This is the code for Symbolic Integration by integrating learning models with different strengths and weaknesses. This project is carried out by Funahashi Lab. at Keio University.

symbolic integration

Overview

We developed following eight learning models for symbolic integration that were combinations of input-output schemes (string/subtree, polish/IRPP) and learning models (LSTM/Transformer).

  • LSTM string polish model
  • LSTM string IRPP model
  • LSTM subtree polish model
  • LSTM subtree IRPP model
  • Transformer string polish model
  • Transformer string IRPP model
  • Transformer subtree polish model
  • Transformer subtree IRPP model

Requirements

We have tested SymbolicIntegrator on the following environments.

  • CPU version
    • macOS Catalina 10.15.7 (MacBookPro16,2)
    • CPU: Intel i7-1068NG7 (8) @ 2.30GHz
    • Memory: 32GB
    • Python: 3.6.3
  • GPU version
    • Ubuntu 18.04.5 LTS x86_64
    • CPU: Intel Xeon Silver 4114 (40) @ 3.000GHz
    • GPU: NVIDIA Tesla V100 PCIe 32GB
    • Memory: 96GB
    • Python: 3.7.6 (conda 4.9.2)

QuickStart

  1. Download this repository by git clone.

    % git clone https://github.com/funalab/SymbolicIntegrator.git

  2. Install requirements.

    • CPU version

      % cd SymbolicIntegrationModel/
% python -m venv venv
% source ./venv/bin/activate
% pip install -r requirements.txt

    • GPU version (requires Anaconda)

      % cd SymbolicIntegrationModel/
% conda create --name symbolic --file conda-spec-file.txt
% conda activate symbolic

  3. Download learned model and dataset (5.3 GB).

    • On Linux: 
      % wget https://fun.bio.keio.ac.jp/software/SymbolicIntegrationModel/SymbolicIntegrationModel.zip
% unzip SymbolicIntegrationModel.zip
% rm SymbolicIntegrationModel.zip
    • On macOS: 
      % curl -O https://fun.bio.keio.ac.jp/software/SymbolicIntegrationModel/SymbolicIntegrationModel.zip
% unzip SymbolicIntegrationModel.zip
% rm SymbolicIntegrationModel.zip

  4. Inference on test dataset.

    To run LSTM models, follow the commands below after change directory.
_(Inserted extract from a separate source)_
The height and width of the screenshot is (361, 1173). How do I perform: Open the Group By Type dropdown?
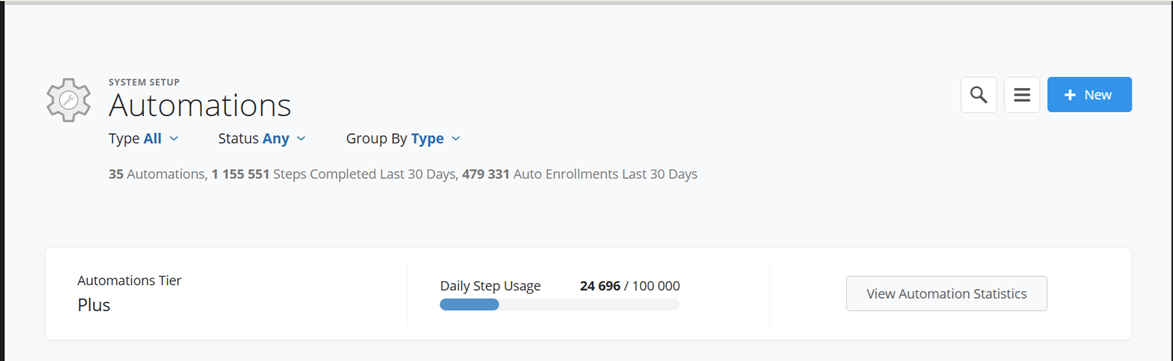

    • LSTM string polish model

      The best learned model for LSTM string polish model is LSTM_string/model/LSTM_string_polish_best_model. To verify the accuracy of the learned model using test data (10 functions) in LSTM_string/dataset/LSTM_string_Polish_test_Integrand_first_10eq.txt, run the following:

      % cd LSTM_string/src
% python LSTM_string_polish_model.py --token_dataset ../dataset/LSTM_string_polish_token.txt --Integrand_dataset ../dataset/LSTM_string_Polish_test_Integrand_first_10eq.txt --Primitive_dataset ../dataset/LSTM_string_Polish_test_Primitive_first_10eq.txt --study_name MLP_cupy_successiveHalvingPruner_epoch30_complete_correct_2nd_try_cross_valid --learned_model ../model/LSTM_string_polish_best_model [--gpu id]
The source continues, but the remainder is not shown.